What are Small Cap Stocks?
Finance → Stocks, Bond & Forex
- Author Mathew Hidden
- Published August 25, 2009
- Word count 416
In the stock market, almost all stocks fit into three categories; large cap, mid cap and small cap stock. There are other categories like micro cap stocks or mega cap stocks but there is no standard rule and most will fall into the big three categories. Specifically, small cap stocks are usually considered to be any company whose market capitalization is somewhere between $300 million and $2 billion. This is not an exact definition and varies from one investor or brokerage house to another, but you get the idea of what people are referring to when they talk about small cap.
The small cap companies may be in the situation that they are for many reasons. It might be that they are a recent start-up or that they are a once large company that is in the stages of winding down because they have become obsolete or did not change with the times.
These small cap stocks have both advantages and drawbacks to them. Looking at the drawbacks first, they are not necessarily proven companies, and without the capital that a large blue chip company would have they do not always have the means to change direction if they see an opening in a market. As smaller companies, if the operations fail there is not as much of a safety net that is the ability to liquidate and suffer a loss. Often a loss of market share can end up being more catastrophic for a small company than a large one.
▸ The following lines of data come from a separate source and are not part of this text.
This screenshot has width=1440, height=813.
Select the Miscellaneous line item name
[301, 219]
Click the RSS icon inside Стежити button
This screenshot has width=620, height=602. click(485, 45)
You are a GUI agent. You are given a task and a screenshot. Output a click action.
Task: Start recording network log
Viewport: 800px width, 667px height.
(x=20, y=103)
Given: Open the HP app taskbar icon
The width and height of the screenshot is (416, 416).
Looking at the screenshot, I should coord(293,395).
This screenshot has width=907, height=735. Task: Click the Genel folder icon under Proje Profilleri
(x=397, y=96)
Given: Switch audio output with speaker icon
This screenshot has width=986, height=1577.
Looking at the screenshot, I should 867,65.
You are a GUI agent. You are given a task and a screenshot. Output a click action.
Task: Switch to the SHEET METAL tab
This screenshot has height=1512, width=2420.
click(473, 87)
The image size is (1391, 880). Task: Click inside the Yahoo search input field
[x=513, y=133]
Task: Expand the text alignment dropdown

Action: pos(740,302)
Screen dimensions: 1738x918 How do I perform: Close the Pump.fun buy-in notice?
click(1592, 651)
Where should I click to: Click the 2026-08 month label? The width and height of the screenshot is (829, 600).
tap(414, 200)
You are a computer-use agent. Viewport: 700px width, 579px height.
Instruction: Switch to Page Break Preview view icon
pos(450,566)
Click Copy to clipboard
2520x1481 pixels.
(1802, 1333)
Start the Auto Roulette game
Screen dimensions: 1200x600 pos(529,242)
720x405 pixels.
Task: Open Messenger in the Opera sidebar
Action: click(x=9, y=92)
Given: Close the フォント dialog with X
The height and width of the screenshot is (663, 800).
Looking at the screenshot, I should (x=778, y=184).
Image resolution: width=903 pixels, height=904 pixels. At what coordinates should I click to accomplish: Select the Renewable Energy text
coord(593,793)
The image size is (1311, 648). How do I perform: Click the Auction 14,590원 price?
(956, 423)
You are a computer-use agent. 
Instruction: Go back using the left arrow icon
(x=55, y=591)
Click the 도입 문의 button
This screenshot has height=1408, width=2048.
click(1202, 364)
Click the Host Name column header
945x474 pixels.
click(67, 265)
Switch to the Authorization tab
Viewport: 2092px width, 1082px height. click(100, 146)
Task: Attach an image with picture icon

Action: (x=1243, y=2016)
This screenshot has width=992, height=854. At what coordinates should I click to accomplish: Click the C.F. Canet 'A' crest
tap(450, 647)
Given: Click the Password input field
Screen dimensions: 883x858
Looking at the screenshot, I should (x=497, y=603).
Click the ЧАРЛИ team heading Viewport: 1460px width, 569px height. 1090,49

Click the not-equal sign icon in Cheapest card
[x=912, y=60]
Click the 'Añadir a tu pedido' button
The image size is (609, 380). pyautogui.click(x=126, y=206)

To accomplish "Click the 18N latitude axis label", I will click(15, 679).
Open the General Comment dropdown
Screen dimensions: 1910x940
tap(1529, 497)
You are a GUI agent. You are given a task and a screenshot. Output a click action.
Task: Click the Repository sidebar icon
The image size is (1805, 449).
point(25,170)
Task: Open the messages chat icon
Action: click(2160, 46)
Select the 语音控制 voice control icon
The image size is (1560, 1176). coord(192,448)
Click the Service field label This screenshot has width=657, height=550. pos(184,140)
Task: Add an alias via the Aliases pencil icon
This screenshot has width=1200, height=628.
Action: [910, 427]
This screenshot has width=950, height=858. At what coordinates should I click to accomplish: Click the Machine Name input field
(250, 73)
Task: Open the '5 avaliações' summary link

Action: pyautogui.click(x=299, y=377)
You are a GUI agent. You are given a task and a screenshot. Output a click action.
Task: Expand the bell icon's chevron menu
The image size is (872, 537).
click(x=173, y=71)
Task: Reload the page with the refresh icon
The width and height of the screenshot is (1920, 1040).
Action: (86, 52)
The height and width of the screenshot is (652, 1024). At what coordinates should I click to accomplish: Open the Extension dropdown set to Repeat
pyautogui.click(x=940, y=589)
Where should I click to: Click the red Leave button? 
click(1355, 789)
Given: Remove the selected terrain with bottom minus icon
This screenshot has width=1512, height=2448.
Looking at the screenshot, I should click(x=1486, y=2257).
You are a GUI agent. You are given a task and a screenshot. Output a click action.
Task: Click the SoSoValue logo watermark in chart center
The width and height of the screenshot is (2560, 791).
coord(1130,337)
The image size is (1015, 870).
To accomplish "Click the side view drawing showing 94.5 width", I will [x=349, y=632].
On the advantage side they have growth potential. If you consider the companies that were once small cap you will see just how much potential. There are a few Microsoft millionaires out there, and for those people who got in early they saw their stock increase in value in numbers that are hard to believe. In recent years there have been big winners as well. When you look back on what has happened in the last decade it seems to be perfectly obvious why some companies rose to the top but they were just unknown small cap stocks at one point. Look at companies like Research in Motion. The blackberry is well known now but it wasn’t always that way. If you see a company that has a product that seems like everyone will want one that is the kind of small cap company that you want to invest in. Ideas and the patents that protect them are often the strongest assets that these companies have.